Il dollaro è sceso, mentre i metalli preziosi si sono ripresi domenica, con i mercati finanziari che hanno iniziato a reagire all’annuncio di nuovi dazi del presidente Donald Trump.
Il biglietto verde è calato dello 0,31% contro l’euro a 1,16 dollari e dello 0,32% contro lo yen a 157,58. Nel frattempo, l’oro è salito dell’1,95%, raggiungendo un nuovo record di 4.684,30 dollari l’oncia. L’argento è balzato del 5,66% a 93,53 dollari, anch’esso un nuovo massimo.
A causa della festività del Martin Luther King Jr. Day di lunedì, i futures su azioni e obbligazioni statunitensi sono rimasti inattivi.
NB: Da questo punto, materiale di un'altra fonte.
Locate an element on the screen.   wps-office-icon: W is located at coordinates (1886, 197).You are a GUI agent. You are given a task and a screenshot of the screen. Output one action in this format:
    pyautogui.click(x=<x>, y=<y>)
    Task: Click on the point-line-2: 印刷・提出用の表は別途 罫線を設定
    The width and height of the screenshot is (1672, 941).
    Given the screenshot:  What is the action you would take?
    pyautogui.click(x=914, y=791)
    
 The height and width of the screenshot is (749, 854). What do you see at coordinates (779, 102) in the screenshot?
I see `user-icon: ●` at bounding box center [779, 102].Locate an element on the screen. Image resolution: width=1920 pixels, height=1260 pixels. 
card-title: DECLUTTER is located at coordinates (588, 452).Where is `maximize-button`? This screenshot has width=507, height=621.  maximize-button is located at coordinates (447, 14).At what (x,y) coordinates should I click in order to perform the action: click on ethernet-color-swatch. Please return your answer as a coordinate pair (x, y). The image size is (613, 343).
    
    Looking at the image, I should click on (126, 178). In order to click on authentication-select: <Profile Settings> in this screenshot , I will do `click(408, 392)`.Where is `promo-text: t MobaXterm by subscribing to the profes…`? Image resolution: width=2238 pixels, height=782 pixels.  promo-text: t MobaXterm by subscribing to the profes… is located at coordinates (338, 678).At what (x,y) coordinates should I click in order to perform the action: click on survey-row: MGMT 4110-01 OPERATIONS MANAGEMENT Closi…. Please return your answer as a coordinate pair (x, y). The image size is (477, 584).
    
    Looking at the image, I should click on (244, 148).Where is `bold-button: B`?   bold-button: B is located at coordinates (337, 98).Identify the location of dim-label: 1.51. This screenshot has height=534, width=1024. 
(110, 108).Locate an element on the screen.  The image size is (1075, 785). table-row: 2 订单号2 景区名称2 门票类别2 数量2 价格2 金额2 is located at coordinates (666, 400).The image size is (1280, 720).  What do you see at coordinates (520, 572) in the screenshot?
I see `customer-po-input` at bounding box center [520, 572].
Sabato, Trump ha dichiarato che Danimarca, Norvegia, Svezia, Francia, Germania, Regno Unito, Paesi Bassi e Finlandia saranno colpiti da un dazio del 10% a partire dal 1° febbraio, che salirà al 25% il 1° giugno, fino a quando non verrà raggiunto un “accordo per l’acquisto completo e totale della Groenlandia“.
L’annuncio è arrivato dopo che questi paesi hanno inviato truppe in Groenlandia la scorsa settimana, apparentemente per scopi di addestramento, su richiesta della Danimarca.
Trump si è rifiutato di fare marcia indietro sull’acquisizione della Groenlandia, mantenendo persino sul tavolo opzioni militari, mentre l’amministrazione ha lasciato aperta la possibilità di acquistare l’isola.
Allo stesso tempo, l’Unione europea sta valutando diverse opzioni di ritorsione, tra cui lo strumento anticoercitivo del blocco, descritto come un “bazooka commerciale” per la sua portata e gravità.
Non solo gli ultimi dazi di Trump rappresentano una minaccia esistenziale per l’alleanza transatlantica, ma le ricadute potrebbero mettere a repentaglio il predominio del dollaro e il cosiddetto privilegio esorbitante.
“Lo status di valuta di riserva del dollaro ci permette di vivere al di sopra delle nostre possibilità. L’aumento del debito, i dazi e le minacce militari mettono a repentaglio tale status”, ha avvertito Peter Schiff, capo economista e stratega globale di Euro Pacific Asset Management, su X. “Quando verrà perso, seguirà il collasso economico”.
E l’Ue detiene una notevole influenza su Trump, poiché i paesi europei possiedono 8.000 miliardi di dollari in obbligazioni e azioni statunitensi, quasi il doppio del resto del mondo messo insieme, secondo George Saravelos, responsabile della ricerca sui cambi di Deutsche Bank.
La vulnerabilità dell’America sui mercati finanziari globali non è sfuggita al deputato repubblicano del Kentucky Thomas Massie, che ha reagito al post di Schiff. “Con la diminuzione dello status di valuta di riserva del dollaro, diminuisce anche la nostra capacità di tassare il mondo creando più moneta”, ha scritto. “Quando lo status di valuta di riserva verrà meno, mantenere gli attuali livelli di spesa e onorare il debito sarà ancora più doloroso per gli americani, che dovranno sopportare l’intera tassa da inflazione”.